There are two key things other police agencies can learn from this award-winning active-killer response training: Be purposeful in building your relationships, and be patient in building your training.
#1. It’s All About Relationships
There were more than 65 nominations submitted for the 2014 National School Safety Award — given annually by the School Safety Advocacy Council to schools that “go above and beyond in the efforts to keep students and schools safe” — and while it is technically given to the school district, credit for receiving such recognition is shared among all the stakeholders.
Captain Patrick Yoes, public information officer for the St. Charles Parish Sheriff’s Office, told Police1 that it all starts with relationships.
“You might have a belief [among educators] that if you do this type of training in the schools you might be calling attention to the issue [of killers in classrooms]. That’s a mindset that has to change. That all starts with an excellent relationship with the school system, and our agency has that. Without that relationship, this training never would have evolved into what it is,” Yoes said.
Long before the agency and the school administration began conducting the type of scenario training which garnered this national award, they had been working closely together on something called the Safe Schools Program.
While the Safe Schools Program is not the reason for which the 2014 National School Safety Award was won, it is critical to understand that without it, the award likely never would have been possible.

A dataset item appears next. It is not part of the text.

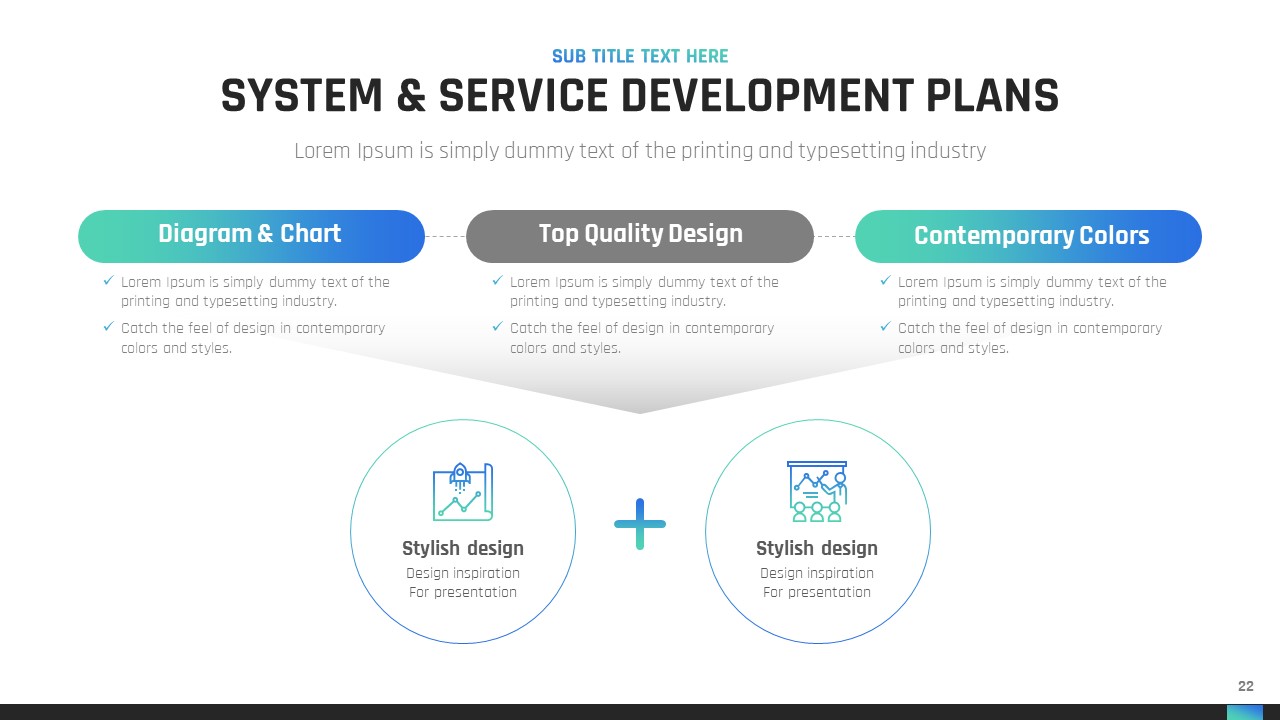Click the slide number 22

It was during the nearly two decades of growing that effort that a solid foundation of mutual trust and respect was built.

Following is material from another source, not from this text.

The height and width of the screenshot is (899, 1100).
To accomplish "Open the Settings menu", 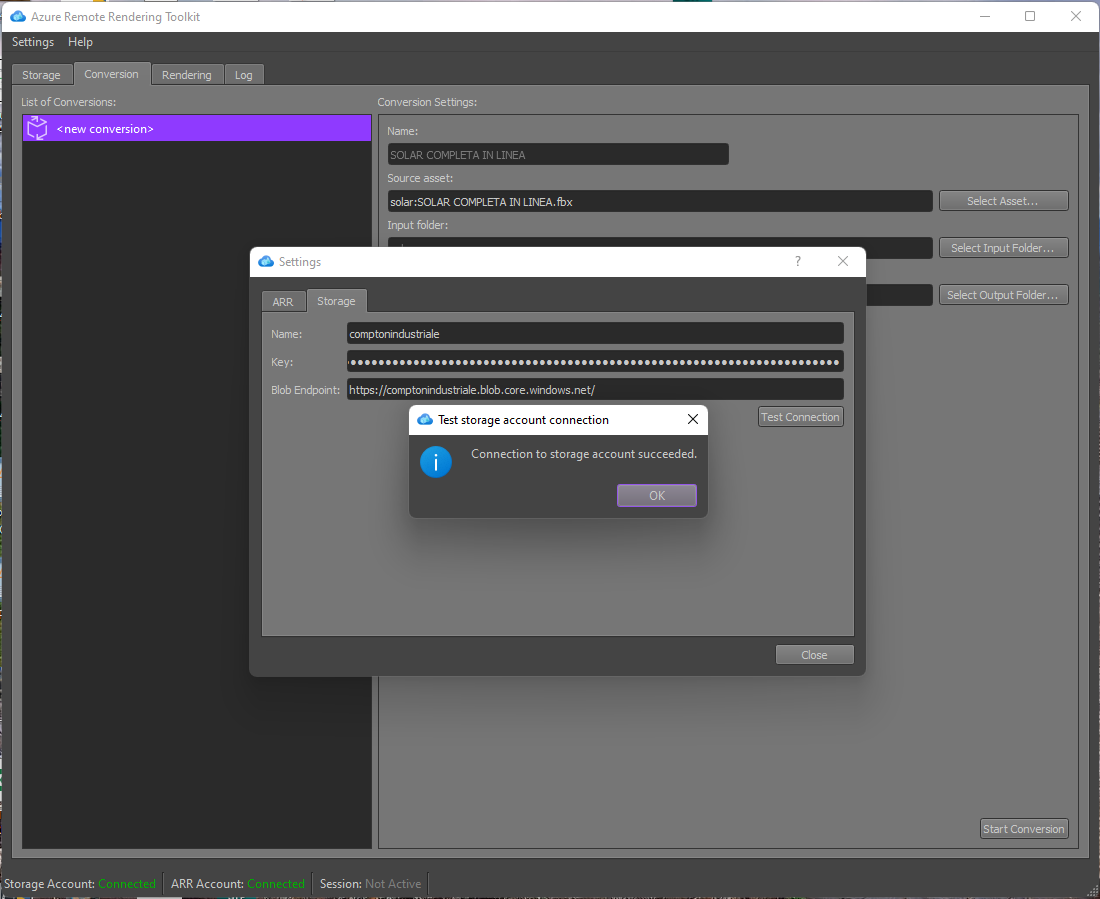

“We have a program we put in place where we put officers in schools and we arrest students who fight,” Captain Yoes explained. “With a partnership with the District Attorney’s office, we’ve created a diversion program where first offenders participate in two counseling sessions and community service and the charges are dismissed. We created that system and have been refining it for 19 years. So when it came time to say, ‘Let’s look at what’s happening around the country with some of these high-profile active shooter incidents it made it so much easier to even have that initial dialog.”
In essence, the highly-complex scenario-based training conducted in February is a logical extension of a very simple program to enforce day-to-day juvenile crime — specifically, fighting — in the schools.

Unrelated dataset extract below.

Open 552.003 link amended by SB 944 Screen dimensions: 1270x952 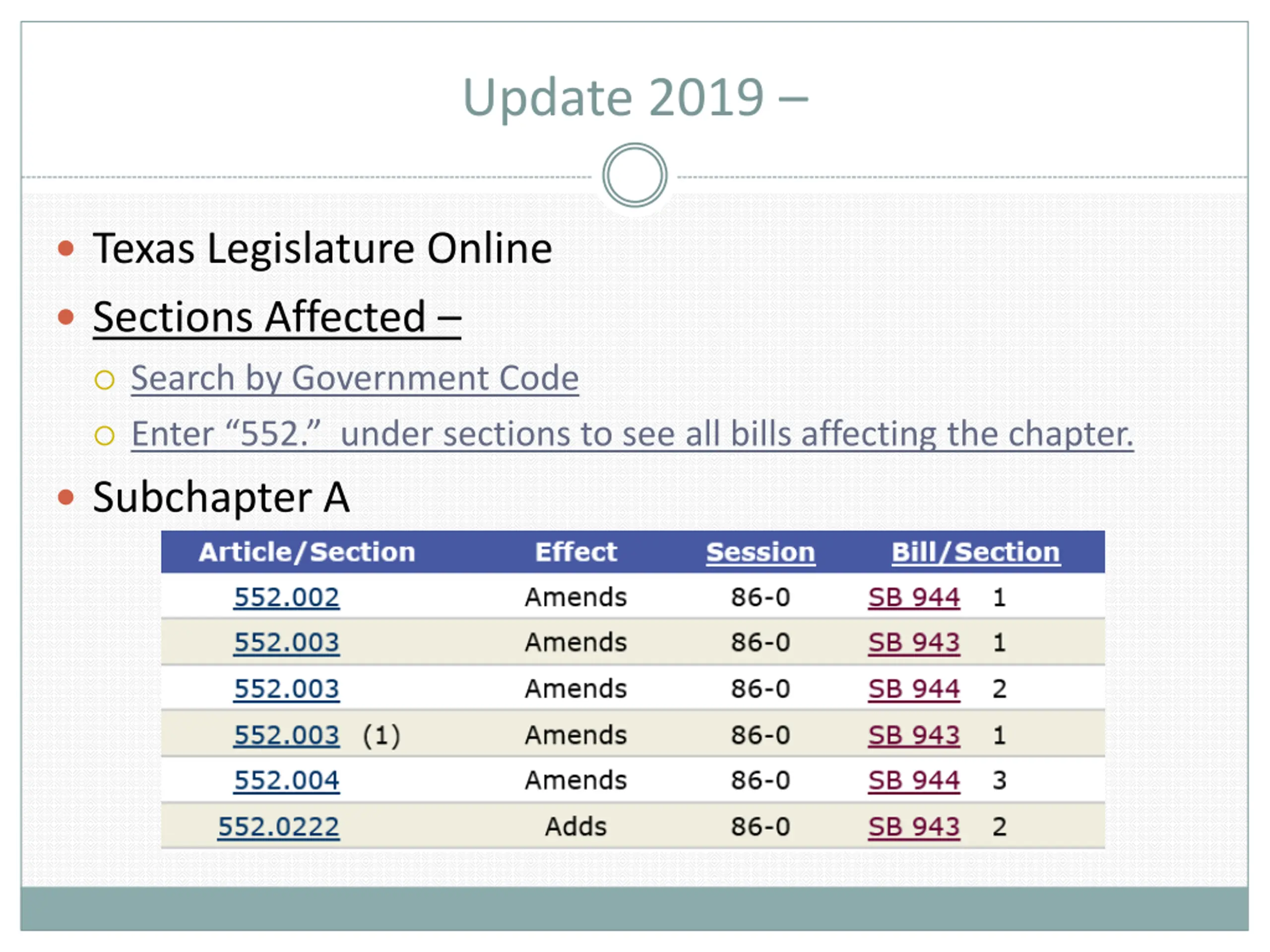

“The fact that we are able to plan and participate in a training of this magnitude demonstrates how the partnerships we have in St. Charles Parish contribute to the safety and security of our parish, schools and community,” Felecia Gomez-Walker, superintendent of St. Charles Parish Public Schools, said in a local news report following the award announcement.
#2. Start Small, and Evolve Over Time
This year’s exercise involved flash bang grenades, air assets, and armored vehicles, but the award-winning scenario training conducted in St. Charles Parish was not always as involved or complex. In fact, it has steadily grown from a very simple enterprise to one involving nearly 1,000 people.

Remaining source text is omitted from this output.